## TASK DETAILS:
Taking the material as a whole, state how many of its lines contain "computer". Write the number and nothing more.
# # # #
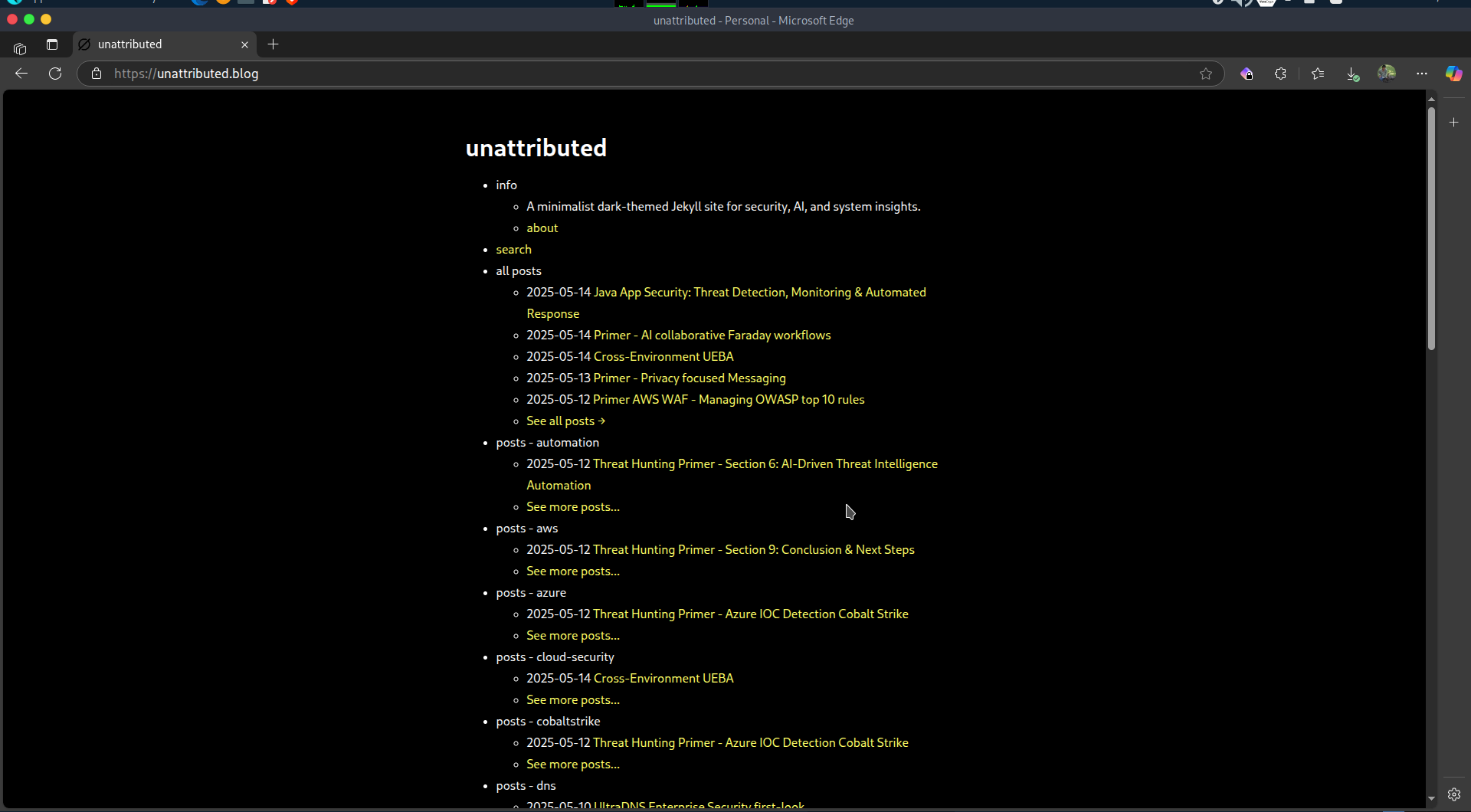Image resolution: width=1471 pixels, height=812 pixels.
Task: Open the Downloads panel
Action: [1352, 74]
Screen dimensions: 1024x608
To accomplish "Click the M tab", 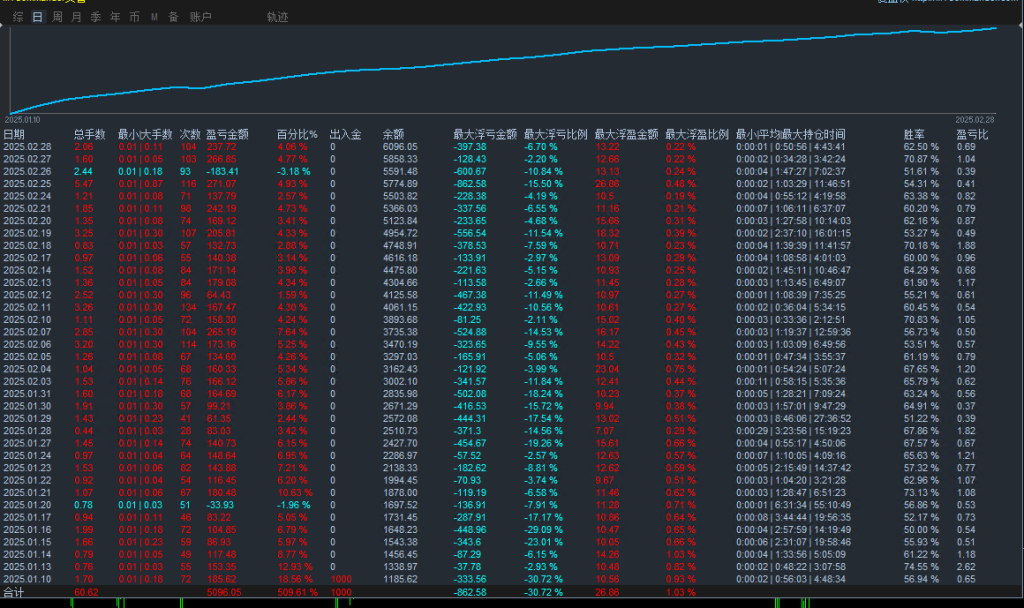I will 154,17.
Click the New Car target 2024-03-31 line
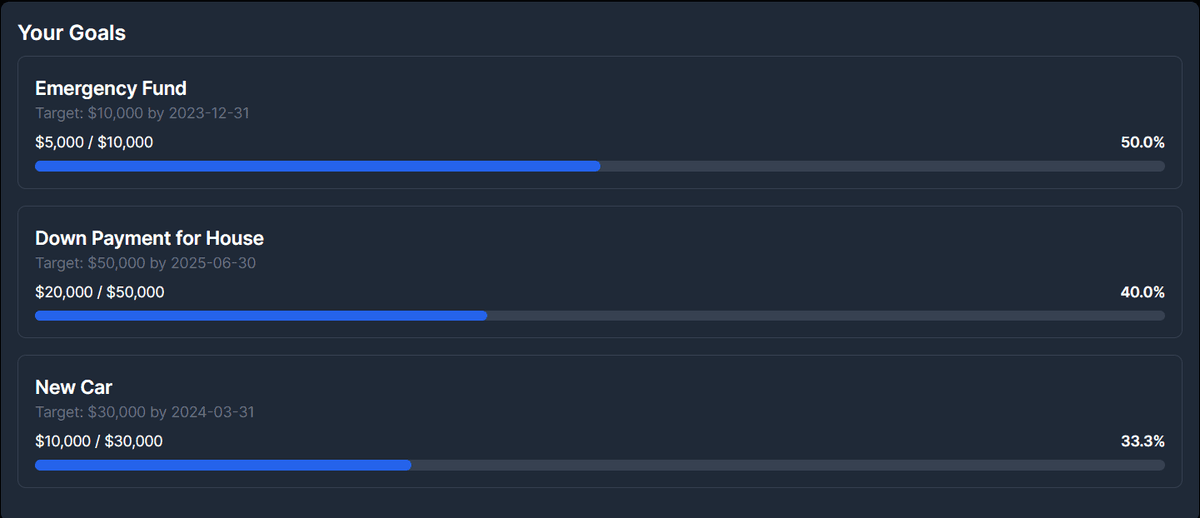 145,412
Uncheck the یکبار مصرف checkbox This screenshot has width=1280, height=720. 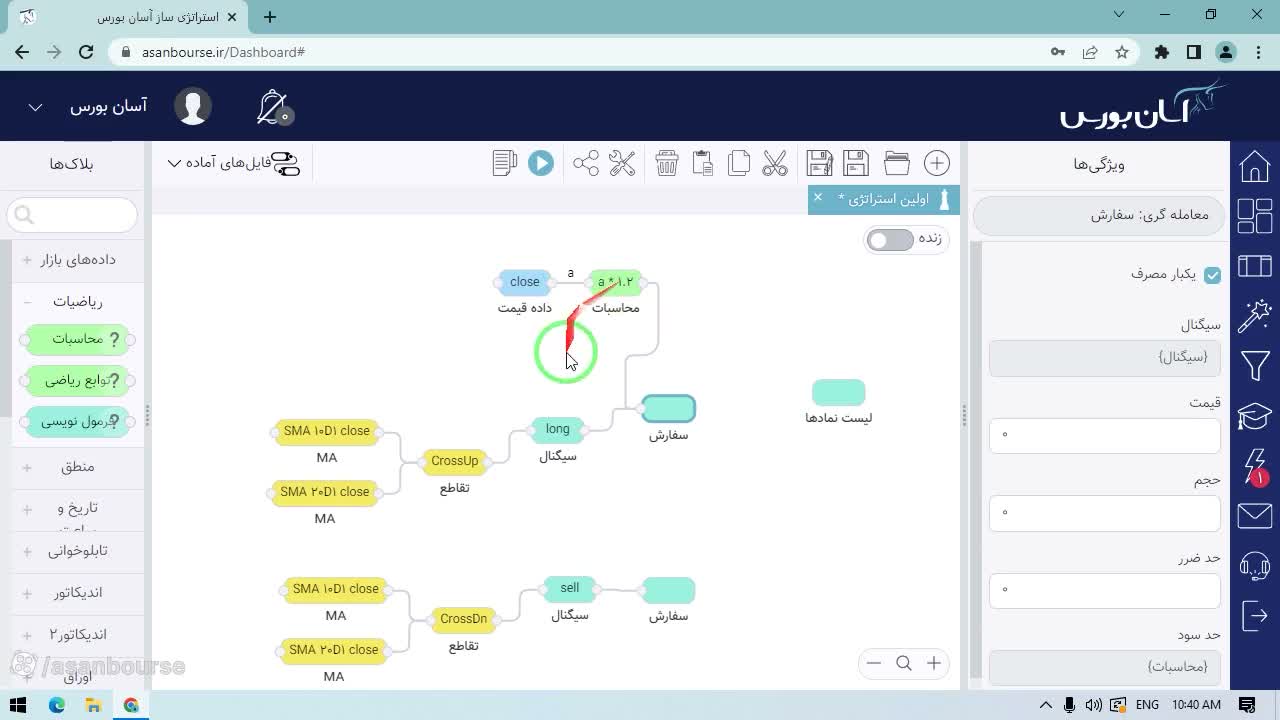(x=1213, y=275)
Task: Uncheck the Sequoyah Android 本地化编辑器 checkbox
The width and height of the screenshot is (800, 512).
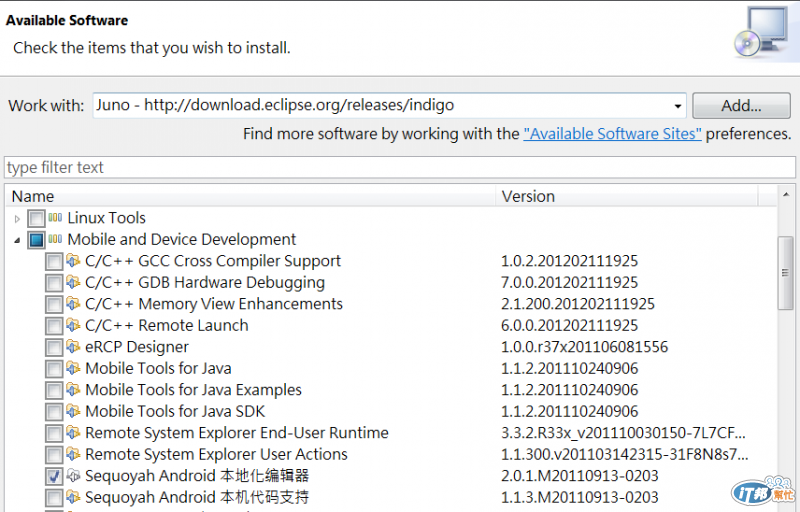Action: click(54, 477)
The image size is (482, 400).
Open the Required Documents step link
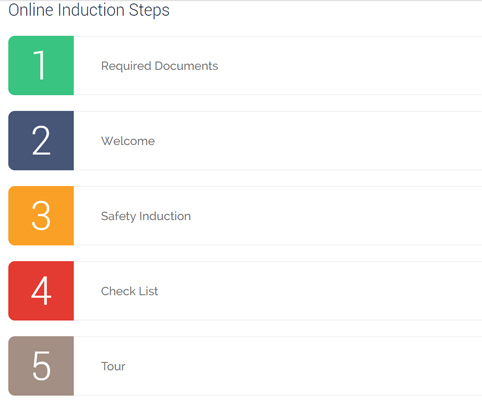click(159, 66)
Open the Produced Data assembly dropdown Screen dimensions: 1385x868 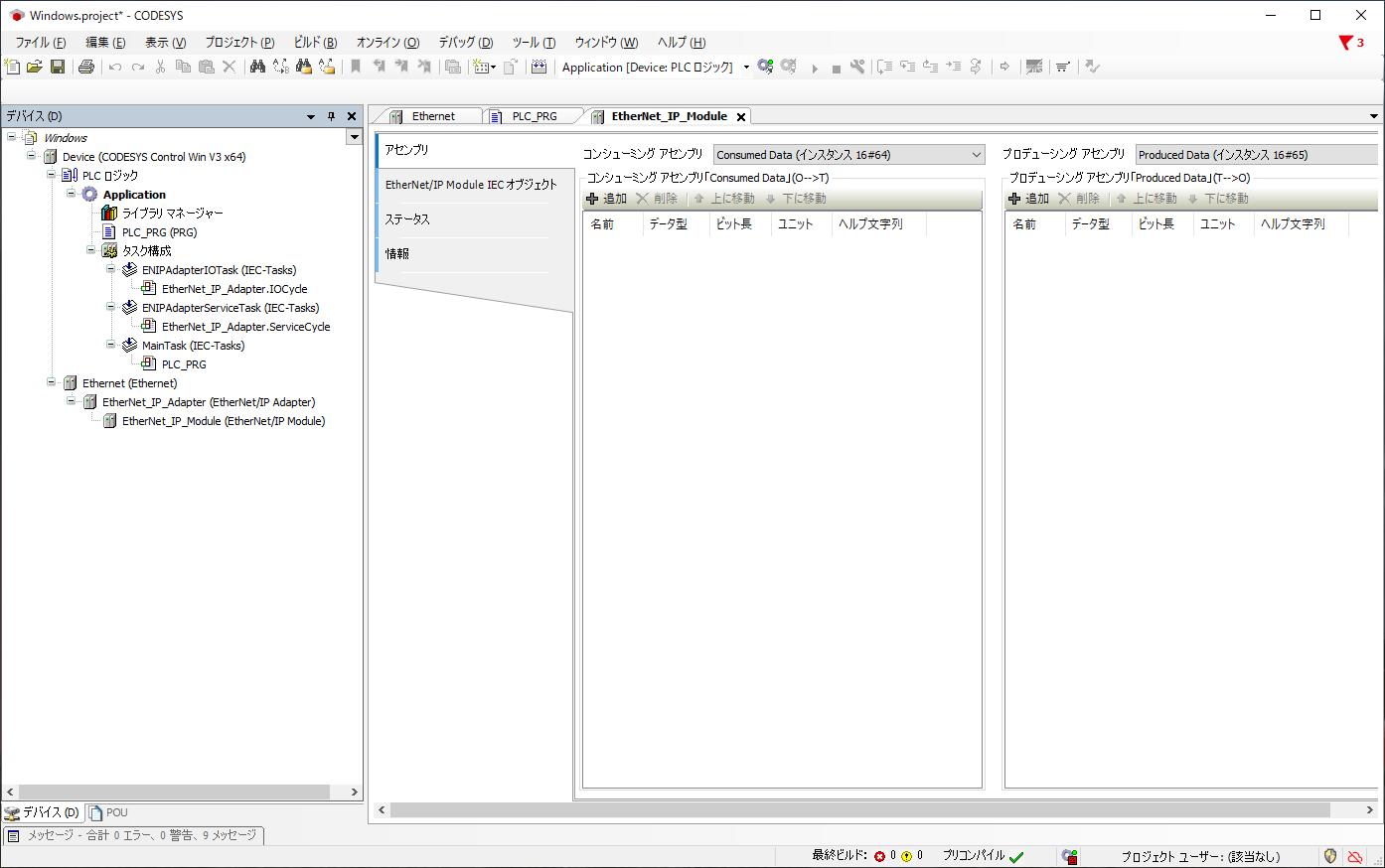coord(1256,155)
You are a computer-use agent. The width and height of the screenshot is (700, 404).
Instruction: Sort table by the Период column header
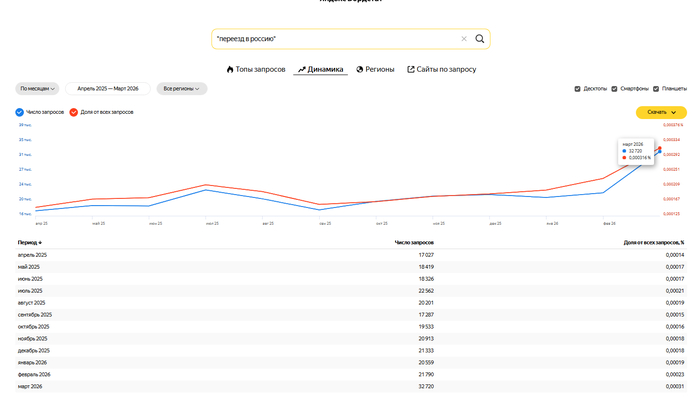pyautogui.click(x=29, y=242)
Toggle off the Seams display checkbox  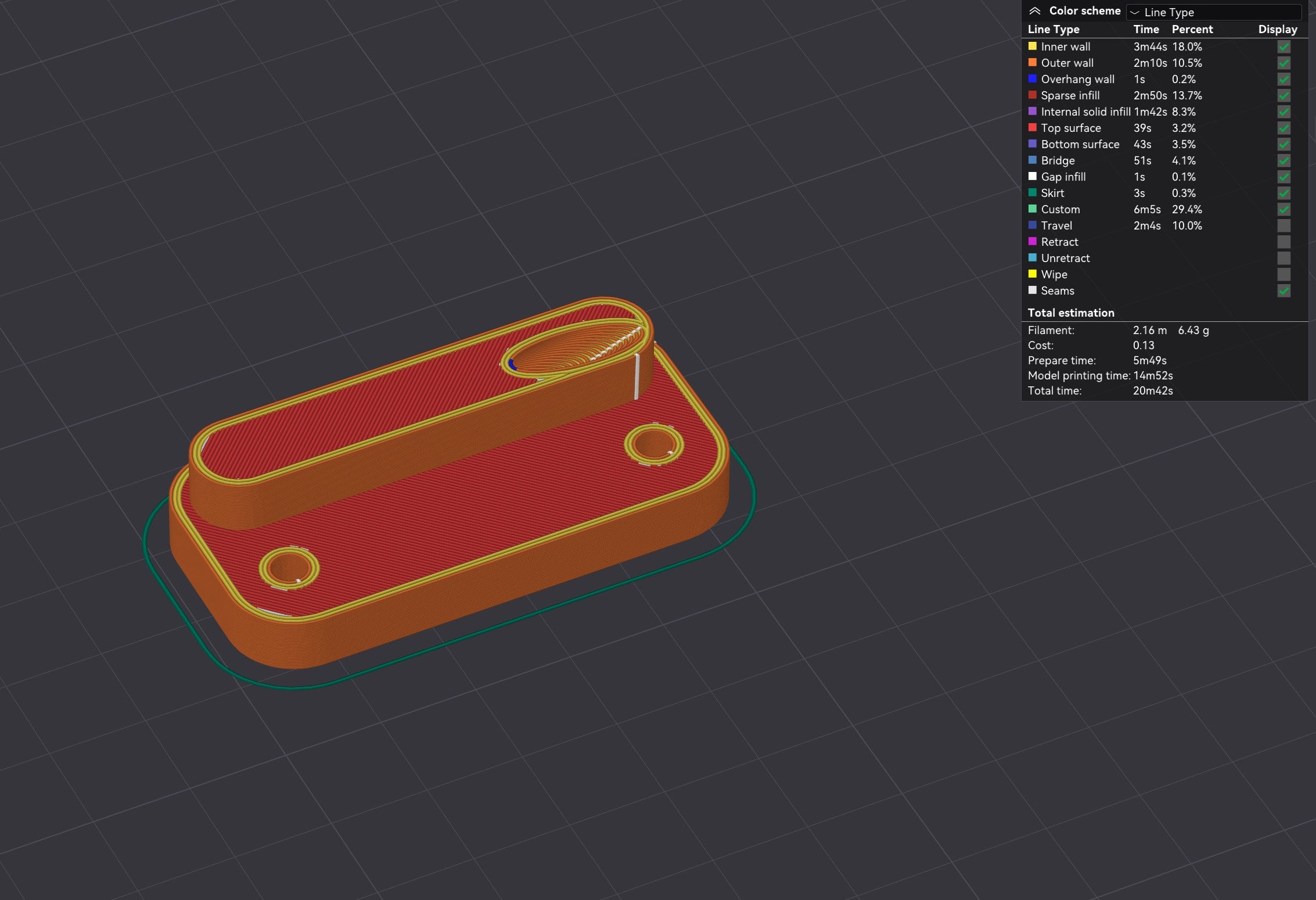(1283, 291)
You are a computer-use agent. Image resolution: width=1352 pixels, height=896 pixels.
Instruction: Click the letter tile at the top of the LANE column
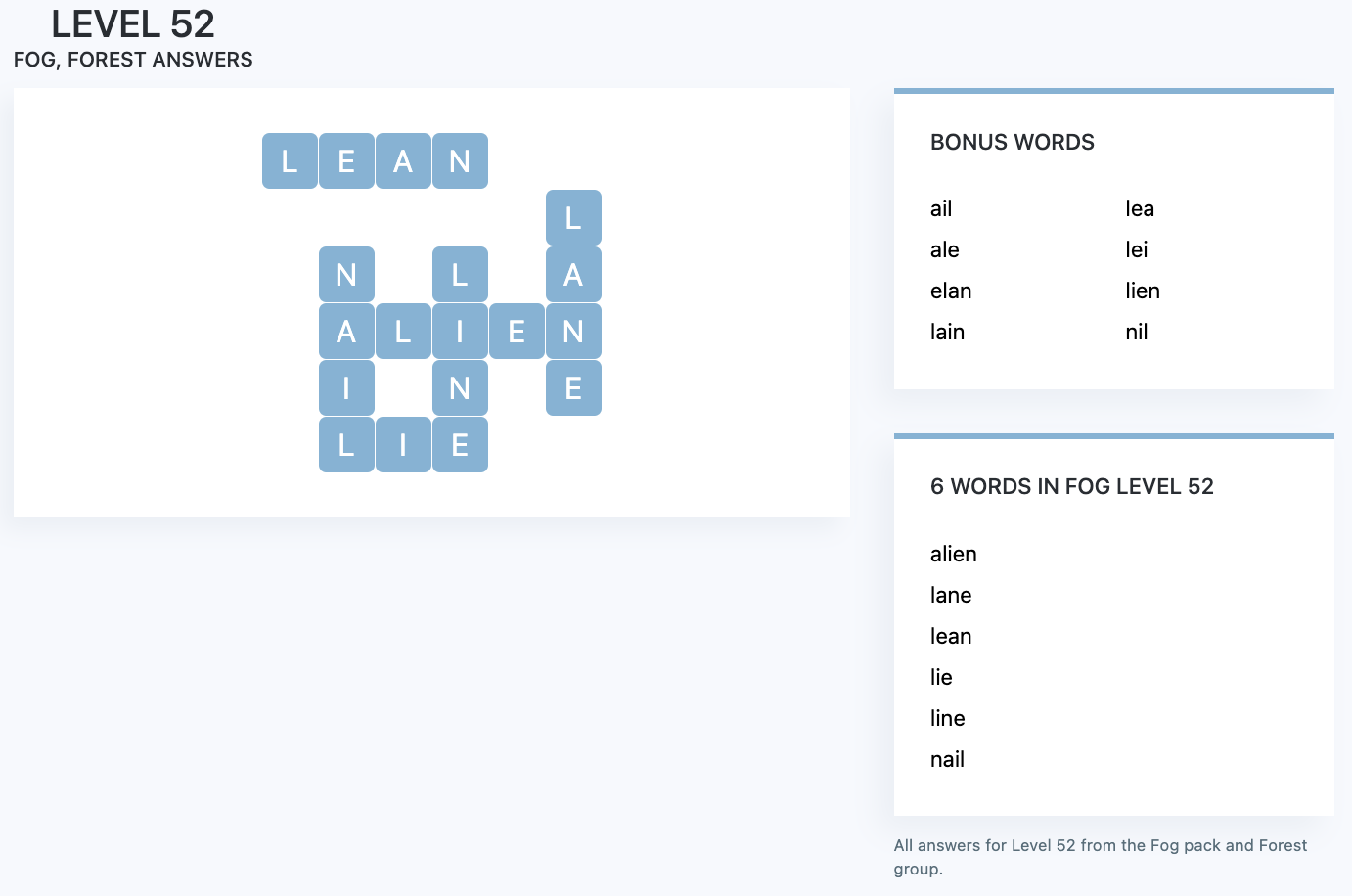[573, 217]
# # # #
## RESPONSE AREA:
2